Repeat the lines exactly, starting with the line that contains "Click the $7.4B revenue figure" and going on through the end of the lines. Leave the pictures out.

-- begin ENTRIES SUPPLIED --

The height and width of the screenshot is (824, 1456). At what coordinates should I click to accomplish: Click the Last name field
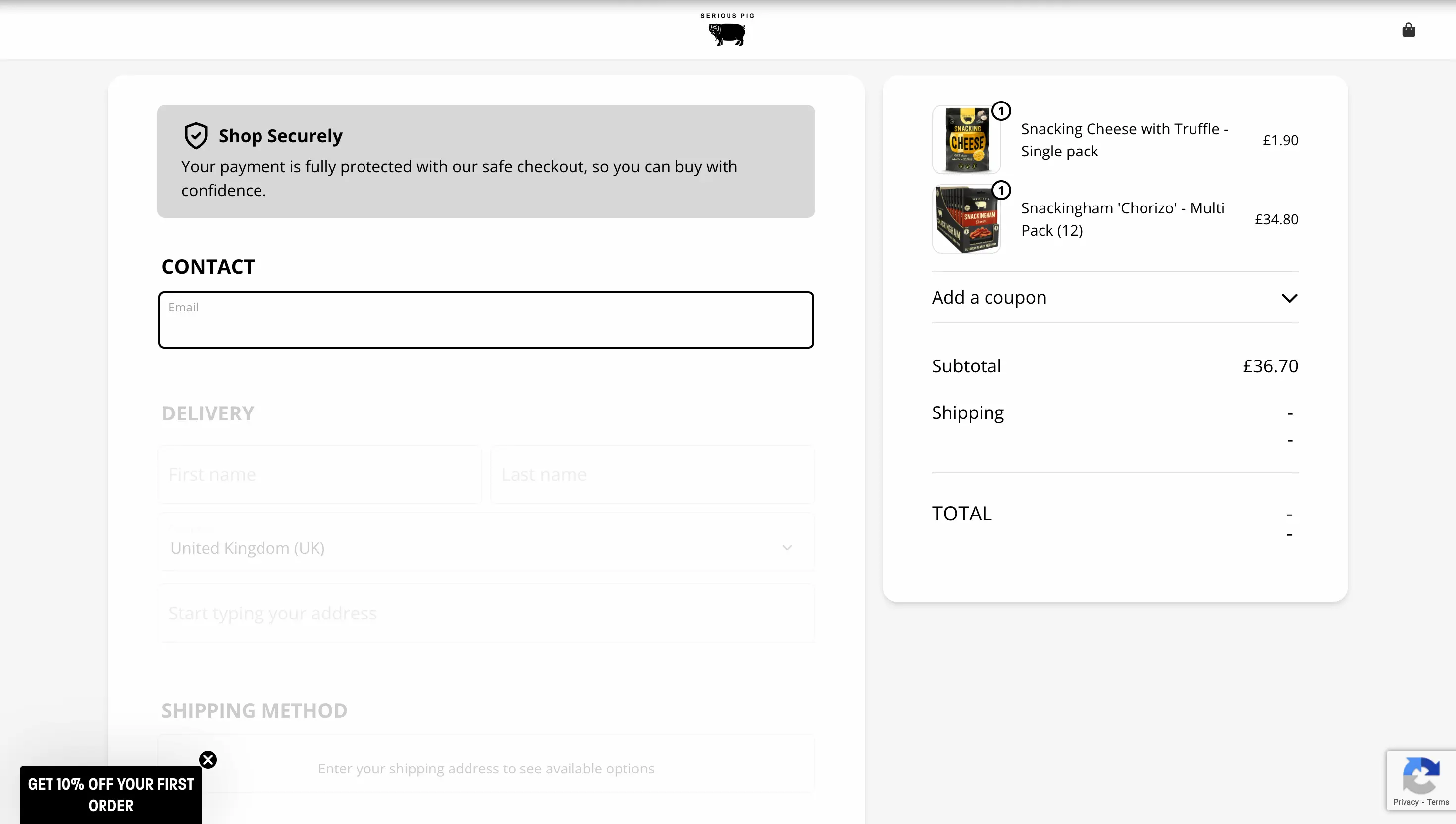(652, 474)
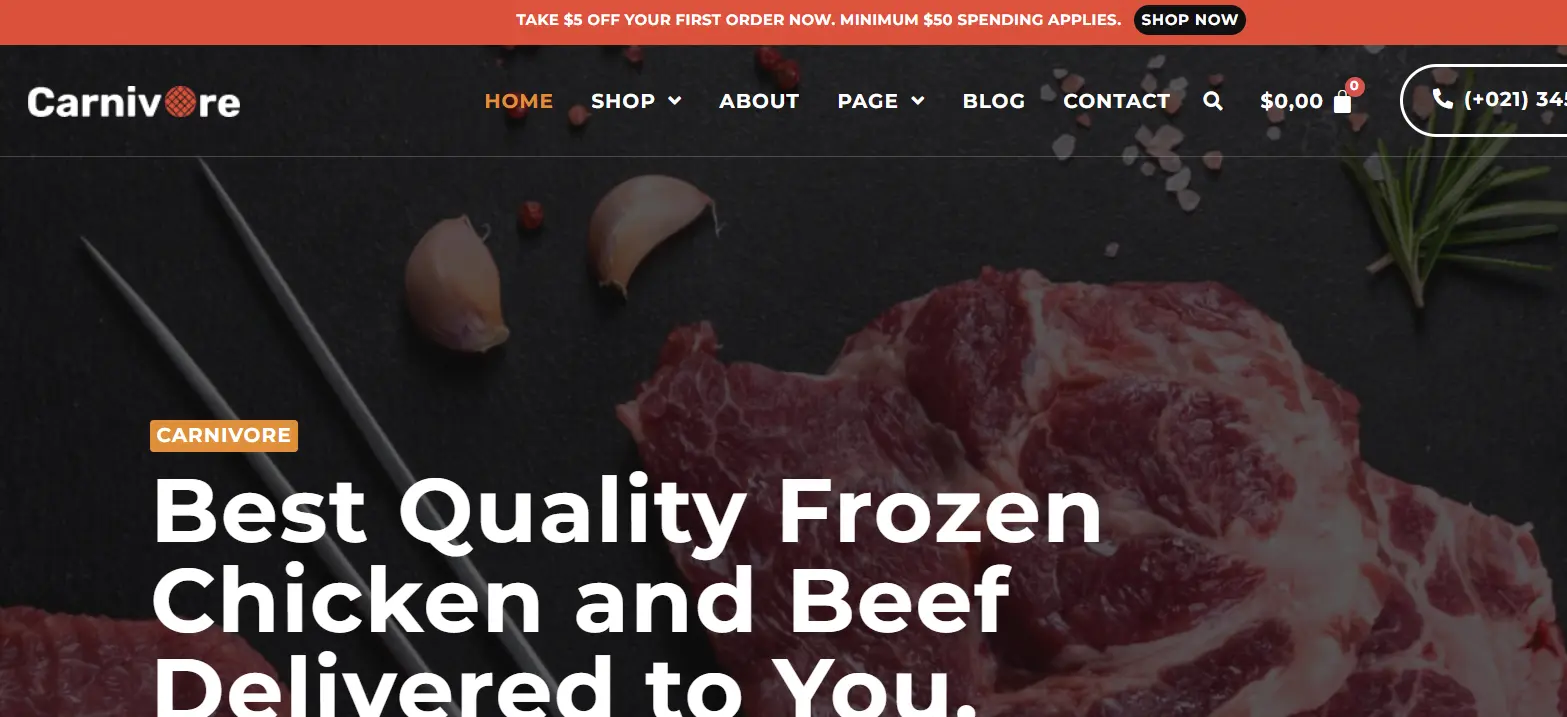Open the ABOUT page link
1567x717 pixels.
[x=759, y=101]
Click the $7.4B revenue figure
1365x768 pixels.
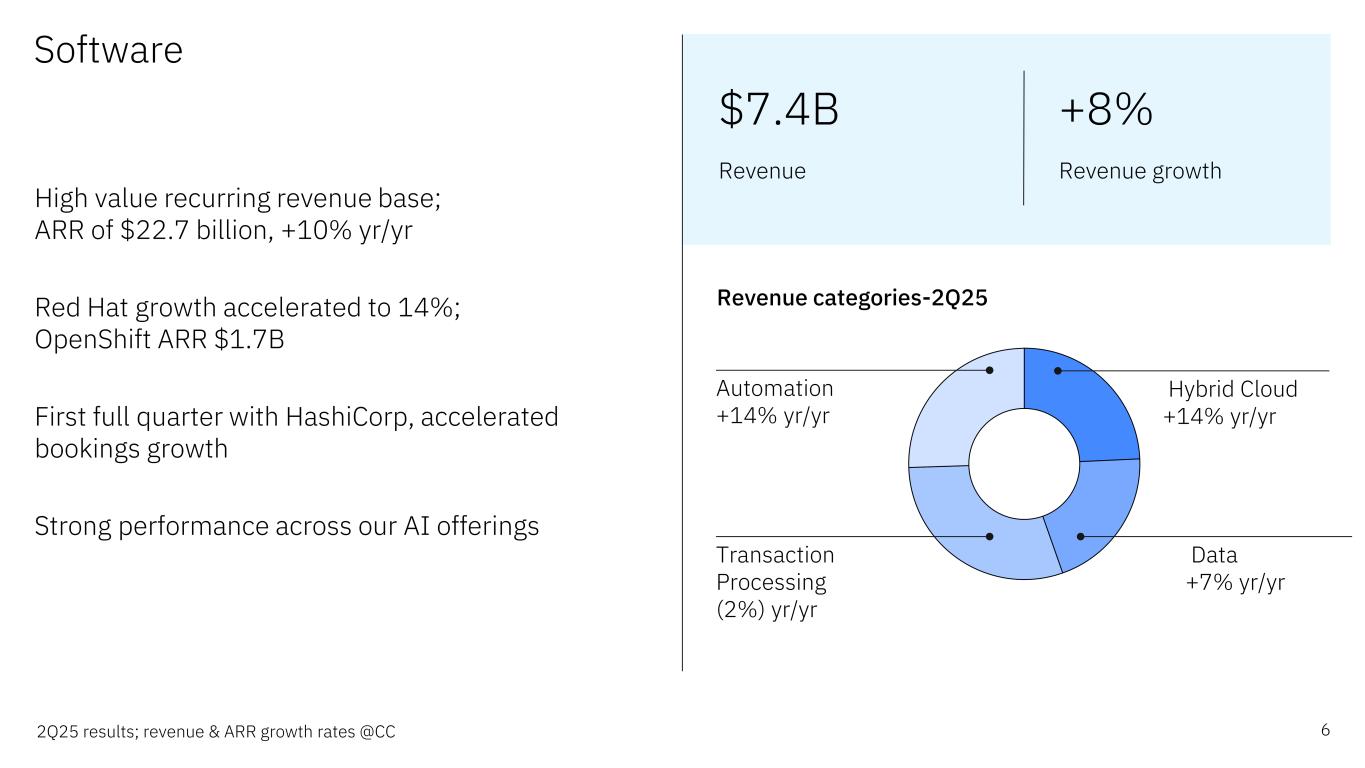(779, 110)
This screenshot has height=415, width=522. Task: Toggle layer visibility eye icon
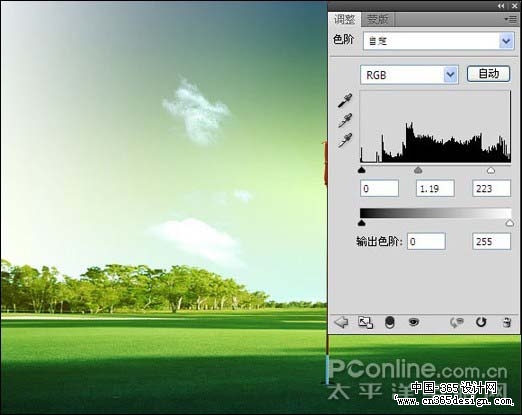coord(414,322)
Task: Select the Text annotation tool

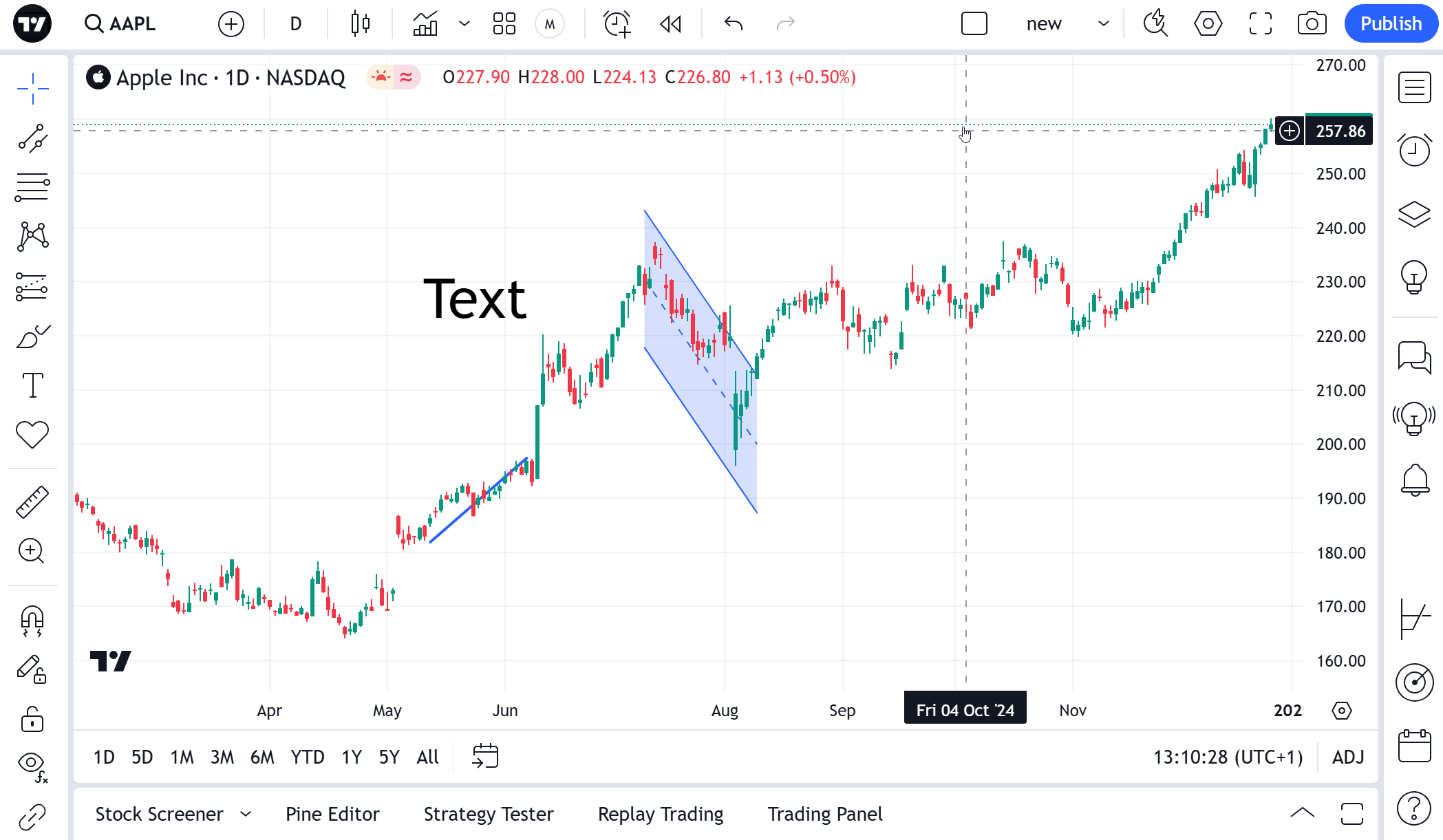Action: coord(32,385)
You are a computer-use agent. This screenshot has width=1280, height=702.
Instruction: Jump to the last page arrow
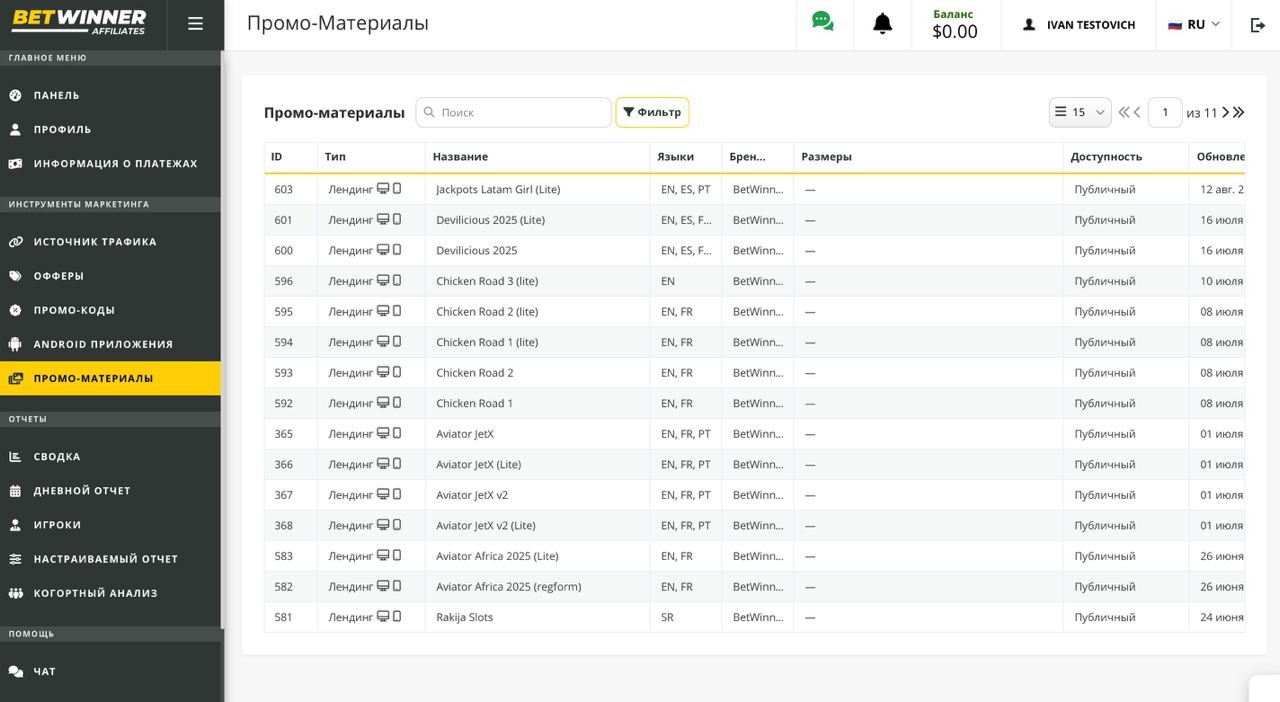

-- end ENTRIES SUPPLIED --

__REPLY TO THE TASK__
Click the $7.4B revenue figure
1365x768 pixels.
(779, 110)
This screenshot has height=415, width=522. Task: Toggle layer visibility eye icon
coord(414,322)
Task: Select the Text annotation tool

Action: coord(32,385)
You are a computer-use agent. This screenshot has width=1280, height=702.
Instruction: Jump to the last page arrow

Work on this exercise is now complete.